- **Your task**
Render everything from the line containing "You are a GUI" down to the line containing "coord(637,67)" as a two-column CSV headed record_text and answer, one row per record, with each field quoted, line breaks turned into spaces, and pictures left out.

- **Input data**
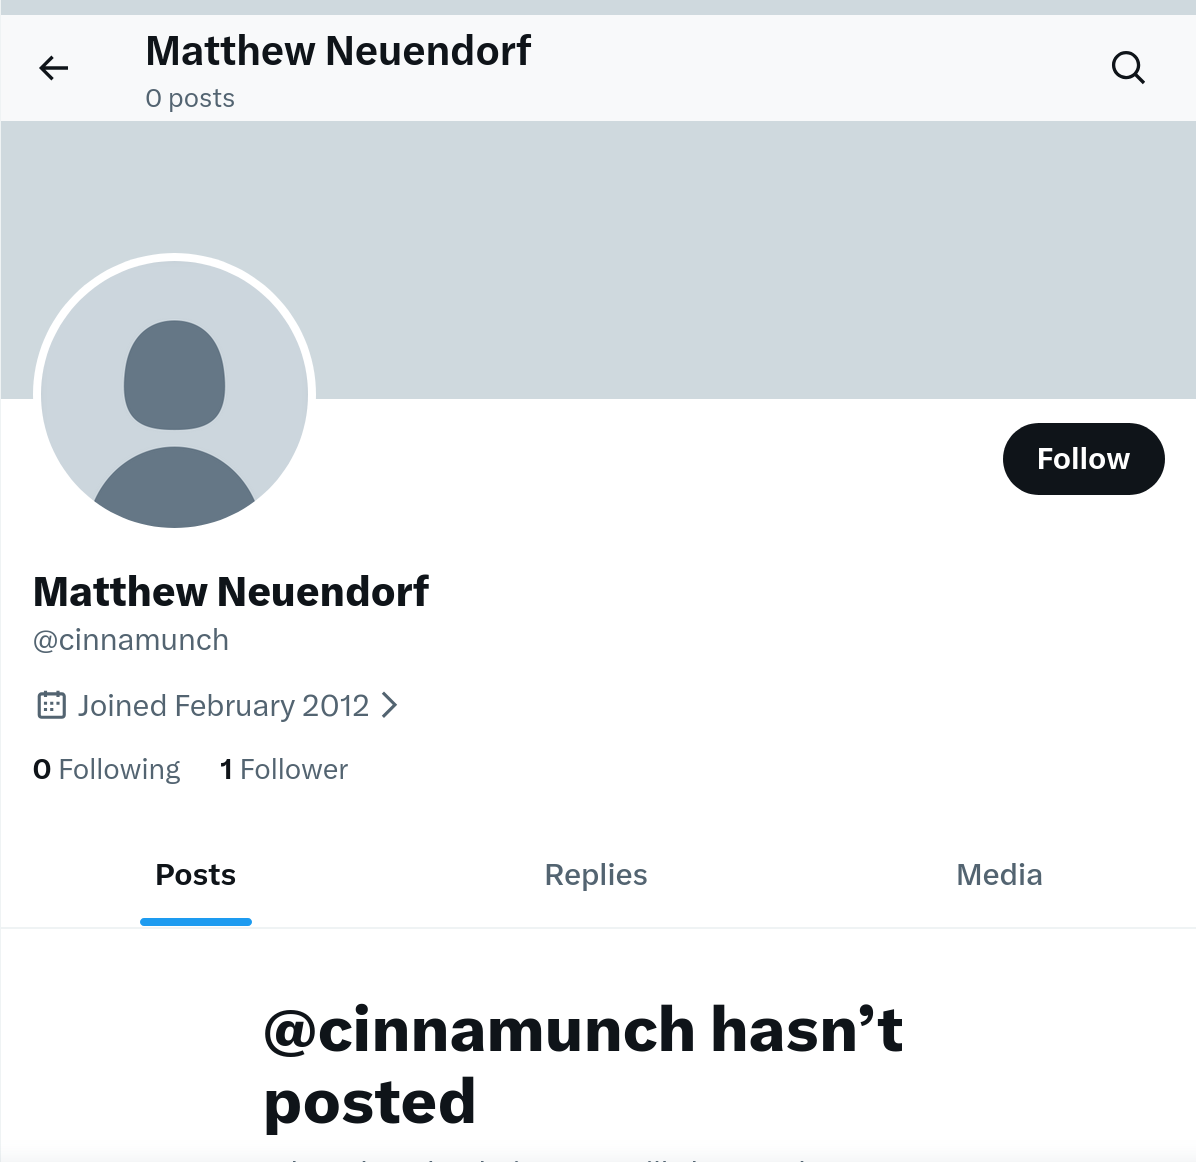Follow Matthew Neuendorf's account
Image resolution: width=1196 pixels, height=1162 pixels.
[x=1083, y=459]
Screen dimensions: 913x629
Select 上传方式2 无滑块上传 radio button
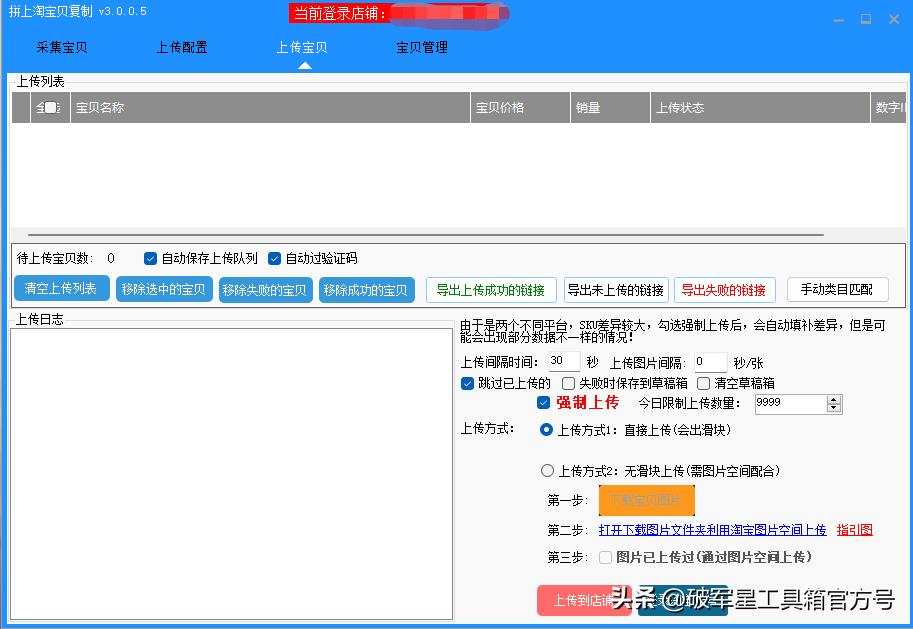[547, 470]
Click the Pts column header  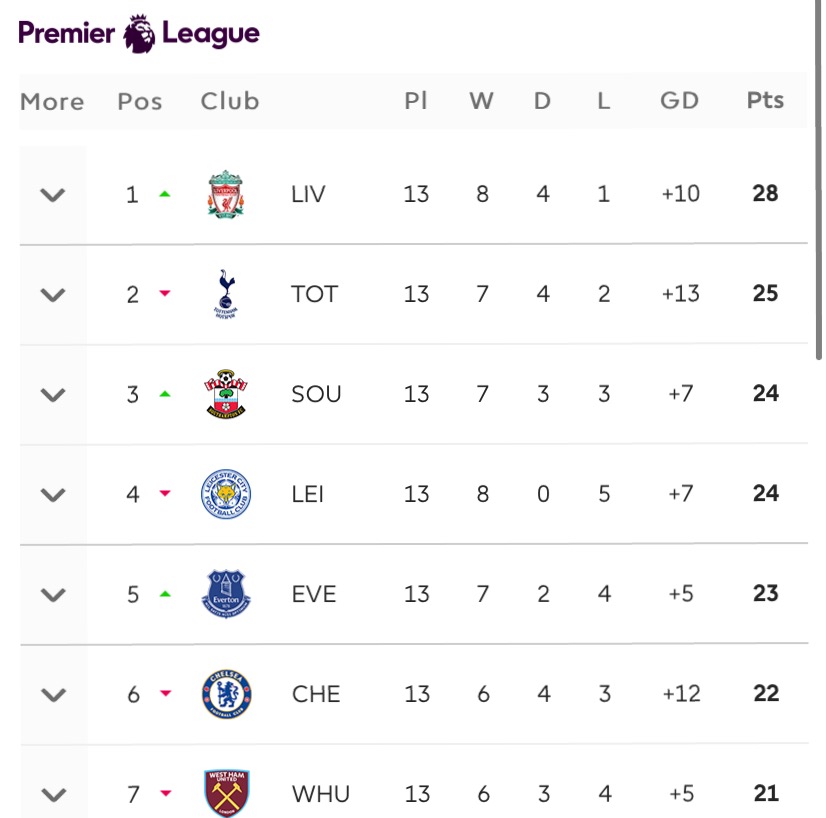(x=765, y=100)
* * *
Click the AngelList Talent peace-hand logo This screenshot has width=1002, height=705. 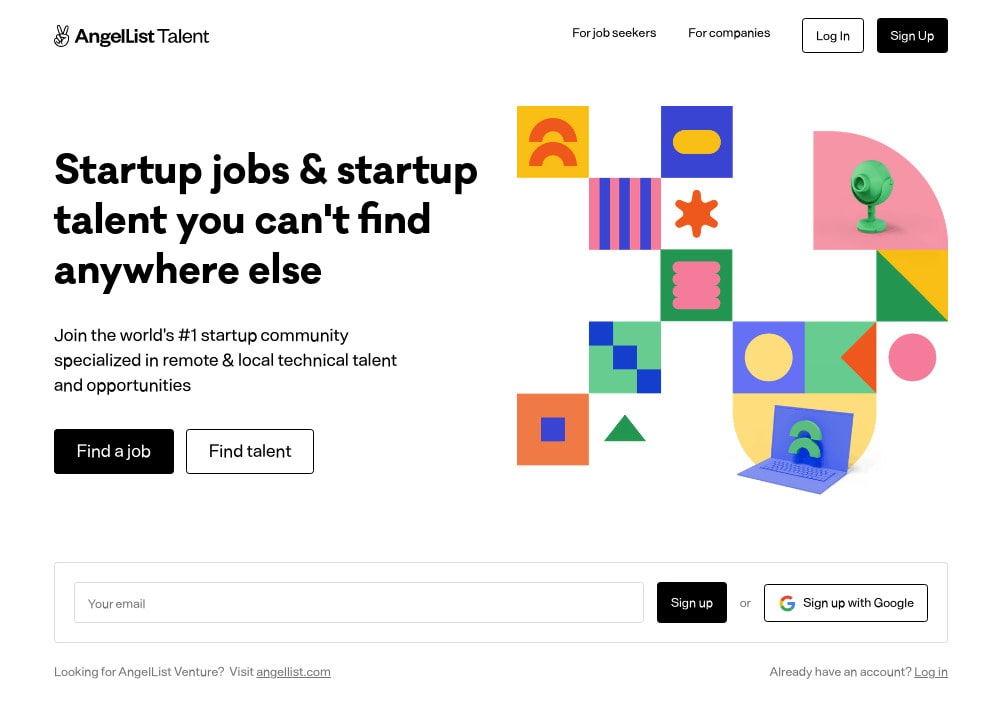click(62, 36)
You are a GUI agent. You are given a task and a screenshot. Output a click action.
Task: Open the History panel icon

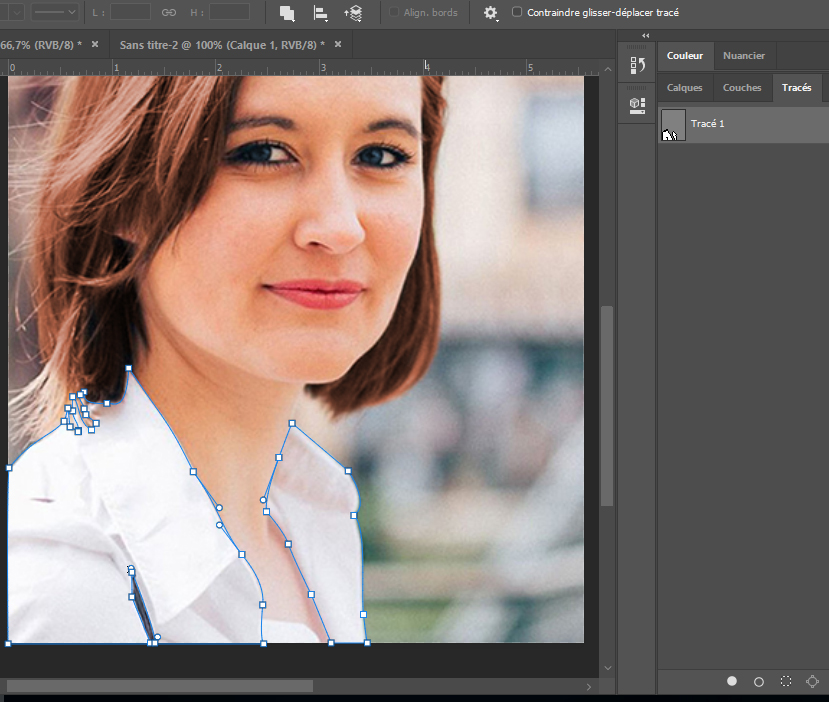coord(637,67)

- **Result**
record_text,answer
"You are a GUI agent. You are given a task and a screenshot. Output a click action. Task: Open the History panel icon","coord(637,67)"